Source Application ID

The content field for a Source Application ID entry contains a null-terminated string that specifies the application that was used to generate the data file being read. This string is typically used by data processing applications to look up the message stream identifiers and message formats associated with the data in the file.

A source application string is typically of the form /company/division/group/application[revision] in order to reduce name collisions.

Message Content

The content field for a Message Content entry contains an “opaque” block of raw data. This is usually the content of a single message, but could, in theory, be any type of data. Since there is no stream identifier specified for the message, this type of file entry is typically used in data files where only one message stream is recorded.

Message Content with Stream ID

The content field for a Message Content with Stream ID entry contains two subfields: a stream identifier field followed by a message content field.

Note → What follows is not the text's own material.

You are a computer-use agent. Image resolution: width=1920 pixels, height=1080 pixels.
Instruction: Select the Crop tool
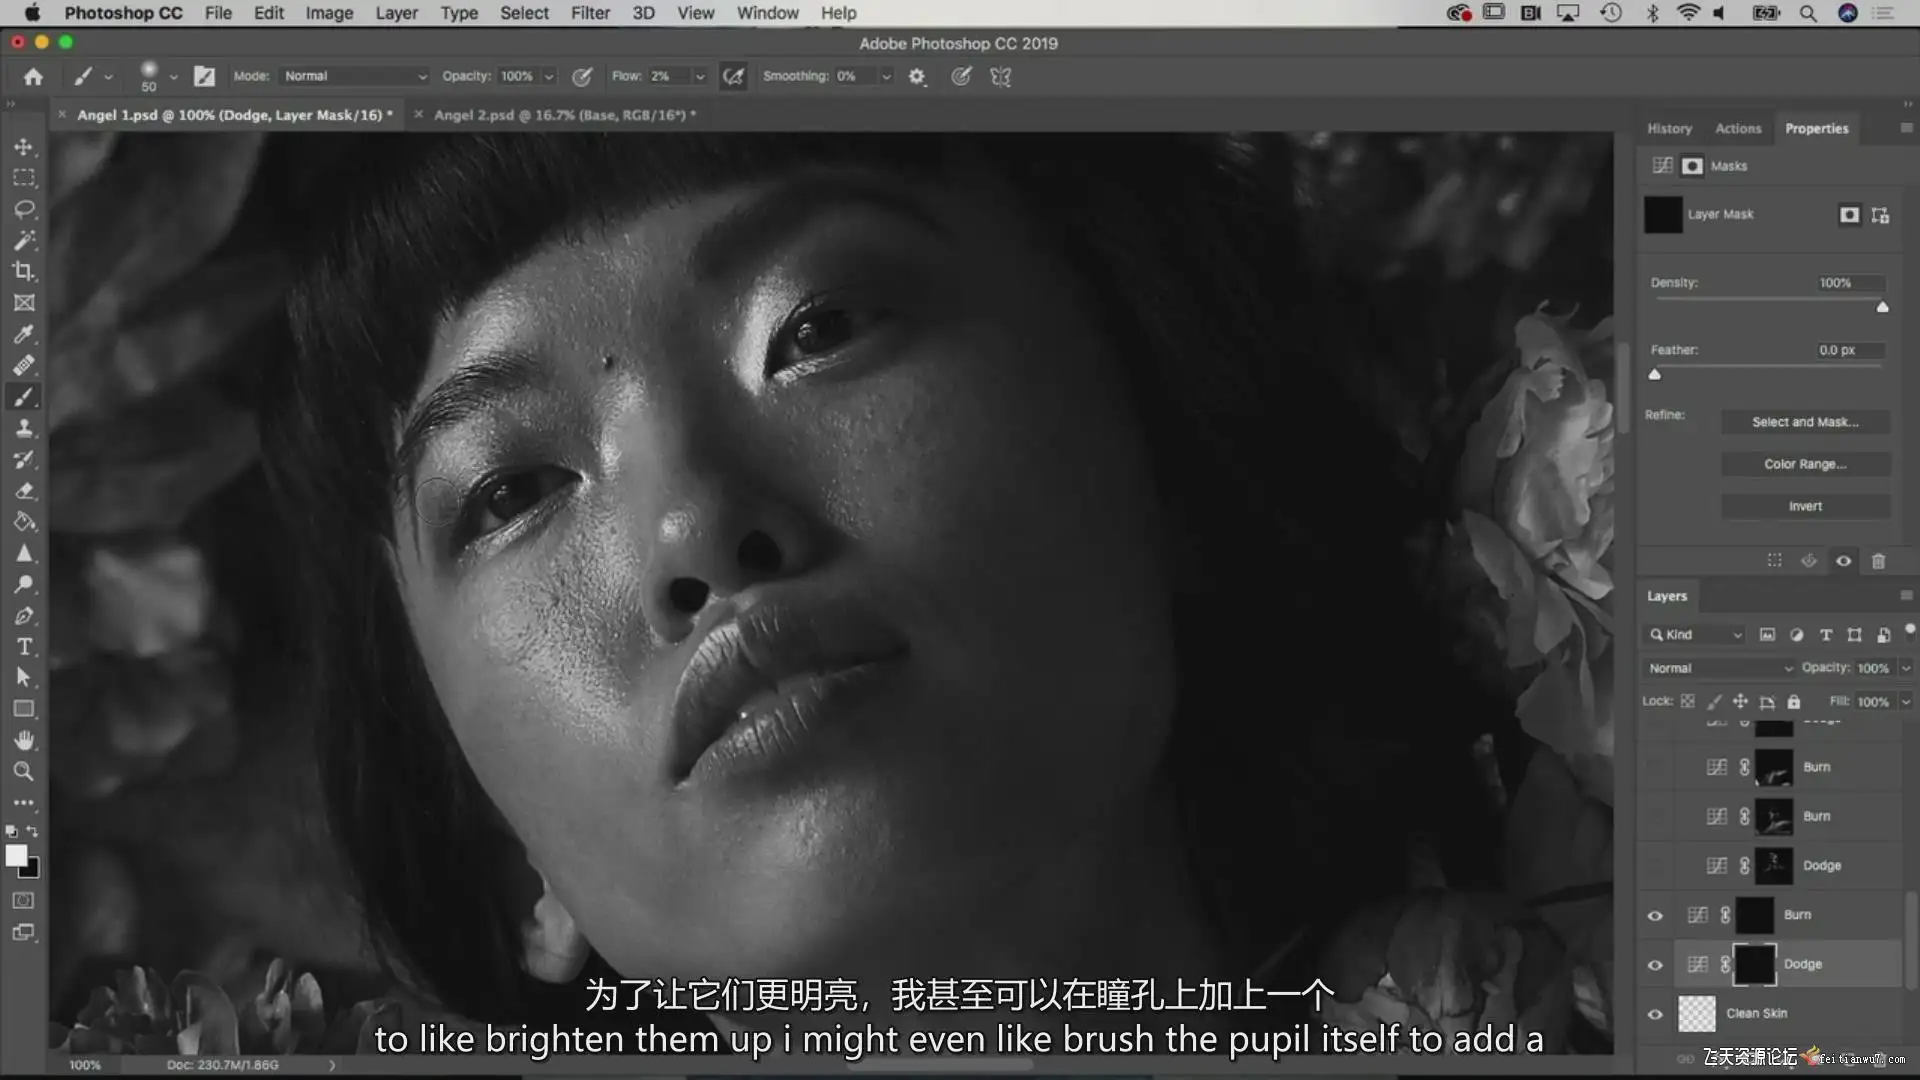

Message Content w/ Stream ID Subfield
Stream ID
Message Content

The size of the stream identifier subfield is determined by bits 0 and 1 of the entry code field:

	Entry Code		Size of Stream ID Subfield
MSb	0XX10001	LSb	1-Byte
MSb	0XX10010	LSb	2-Bytes
MSb	0XX10011	LSb	4-Bytes

The message content subfield is an “opaque” raw data block. It is usually the content of a single message, but could, in theory, be any type of data. The preceding stream identifier subfield indicates which data stream the message is associated with. A data processing application typically uses the stream identifier in conjunction with the Source Application ID string to uniquely identify the source and format for the associated message data. The size of the message content subfield is the value of the entry size field minus the size of the stream identifier subfield.